If you’re like most visitors we meet, you live in an upscale urban or suburban area, and you and your spouse are educated, employed in a corporate or professional position, have achieved wealth, and have adult kids who are finding a life path of their own.
You’re thinking about retirement and your assets. Stocks and bonds don’t hold the promise they used to. You hear land is still undervalued in some areas, especially when compared to where you live. You’re healthy, active, ready for a change, and adventure beckons. Oregon keeps coming up in conversation. What’s life on the Oregon coast like, really?
It sounds appealing on many dimensions. It’s wild and beautiful country, for sure, but are there enough amenities, you wonder? Will you be bored? Will you feel socially isolated?
The answer so many of us have come to realize is that Oregon is a wonderful, healthy place to live. Many residents here have lived much of their lives in major metro areas and wouldn’t trade Oregon for anywhere else.
The air smells good, filled with the scents of nature and new beginnings; pungent, earthy, of the ocean and life as it was meant to be. It feels clean. There’s an invigorating sense of being in touch with pristine nature and a burgeoning self-sufficiency.
Sure, there’s lots of rain in the winter, but it’s not as bad as you’ve heard. Storm fronts move in, interspersed with sunshine, hail, and puffy clouds. The water cleanses and keeps everything lush and green. Summers are relaxed, long, dry and balmy. It’s never swelteringly hot and never frigidly arctic.
What about a horseback ride on the beach? Or a hike through the wilderness, across blue-green mountain creeks, and rivers filled with salmon and steelhead? Anyone for wind surfing or kiting at Floras Lake or Pistol River? Camping at Bullard’s Beach? Whale watching, birding, kayaking? And we can’t forget the world-class golf courses?
So much of the food is fresh, direct from local growers. Being a rural area, there are family farms abound, with fresh fruits and vegetables for much of the year. Locally grown beef, lamb, pork, farm fresh eggs, and more are here. The fish and crab are as fresh as can be, often pulled from the waters the very same day. Local cheeses, wineries, and chocolates are easily discovered.
Shopping? All the essentials and more. There are books, crafts and galleries. A variety of terrific restaurants. Much is ordered on the internet. Costpro Direct delivers some 4,000 Costco items weekly to Bandon customers, and Amazon delivers here too.
There’s a terrific library and the Sprague Theatre in Bandon, and more theaters in nearby Coos Bay, North Bend and Coquille. More great restaurants in these towns as well. Ashland, of renowned cultural repute, is an easy three-hour drive, offering even more theatres, restaurants and galleries. Shakespeare festival, the Oregon Cabaret, Camelot, Market of Choice, Trader Joe’s, Harry & David’s.
Anyone up for a tour of fine vineyards and estate bottled wines as they wander through lush Oregon valleys? Or a three day rafting/kayaking trip down the mighty Rogue River, stopping at lodges each evening for hearty meals as dusk descends?
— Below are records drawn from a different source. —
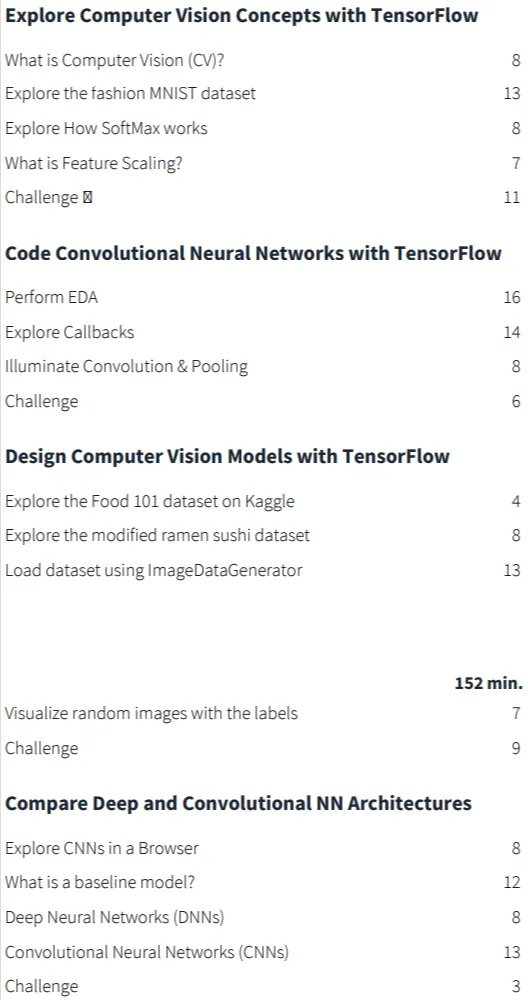Click the broken glyph icon beside the first Challenge
This screenshot has height=1000, width=528.
[87, 198]
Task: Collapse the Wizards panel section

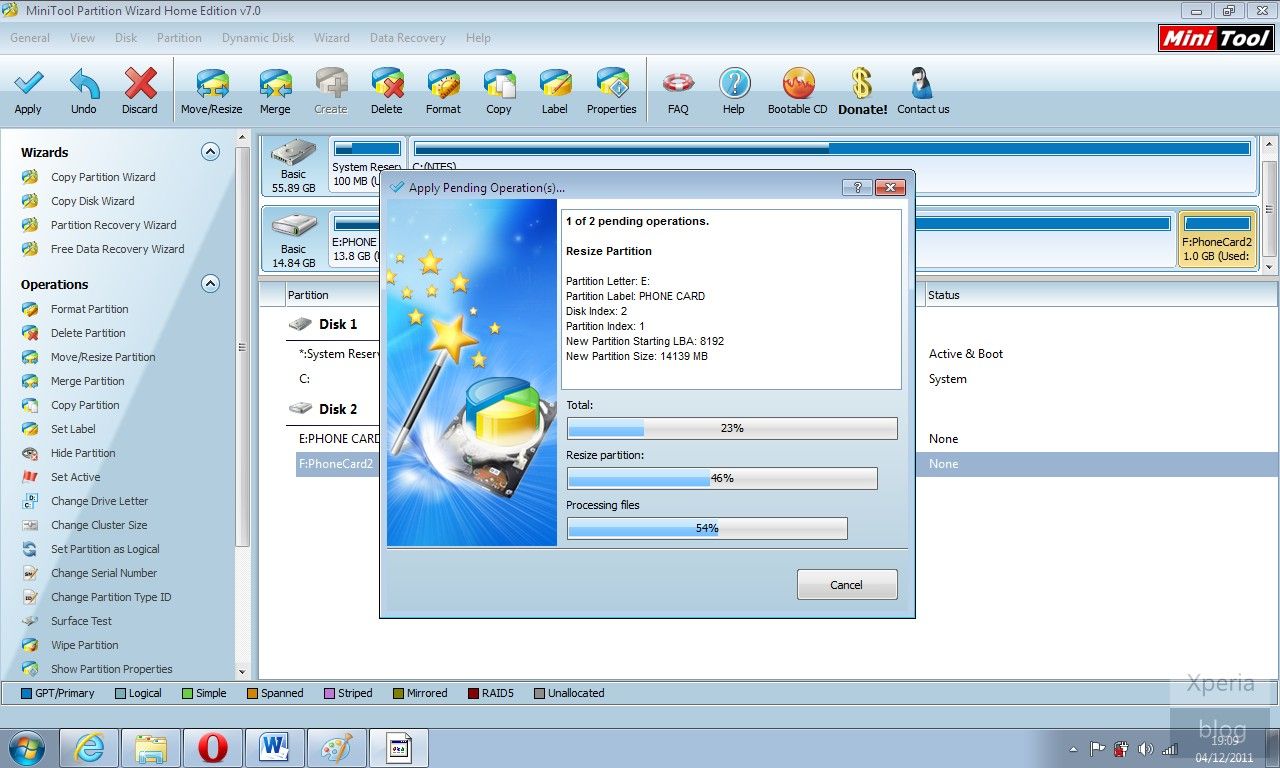Action: coord(210,152)
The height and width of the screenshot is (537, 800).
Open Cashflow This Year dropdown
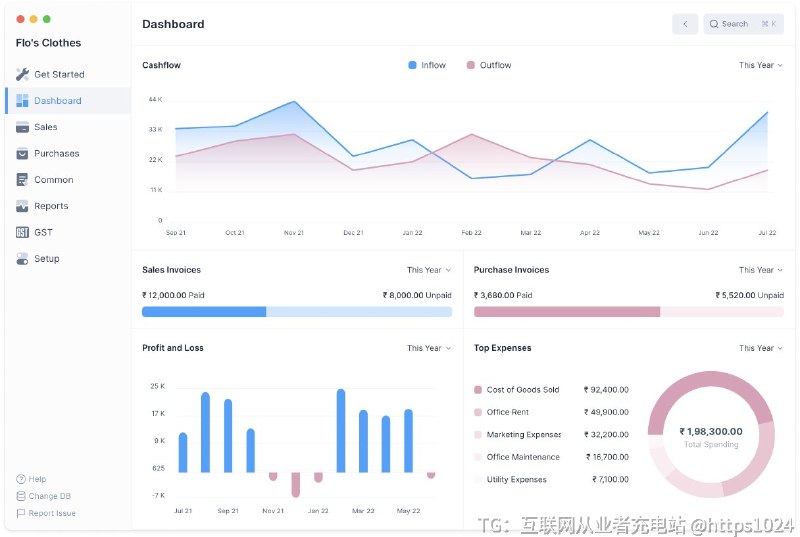pyautogui.click(x=760, y=65)
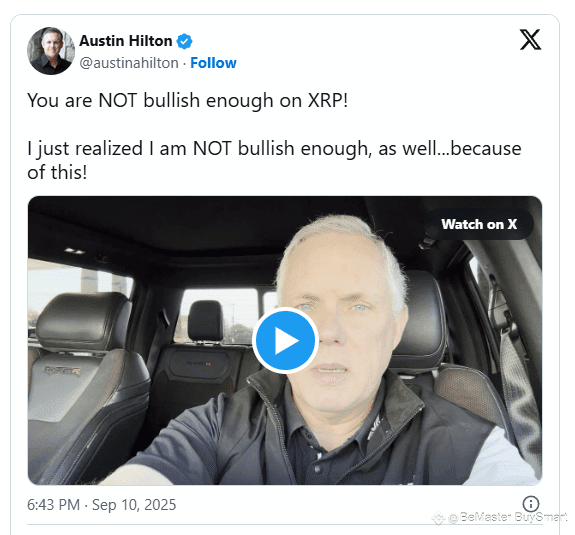The width and height of the screenshot is (575, 535).
Task: Click the video thumbnail's left car seat
Action: (x=86, y=385)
And what about the people? Like anywhere, there’s a diversity of interesting people to meet. Educated, professionals, artists, writers, people from all walks of life who decided the south coast offers a lifestyle more in keeping with their sensibilities. And there are a multitude of opportunities to volunteer, help out, and make a difference.
There’s a stillness and peace of mind that comes with living on the Oregon Coast, a sense this is what life is supposed to be. There’s time and opportunity for introspection and consideration, far from the rat race we all at one time or another have managed through.
Some will complain that Oregon’s south coast isn’t easy to travel to. The knowing response: For those who value their sanity, the trek is well worth it.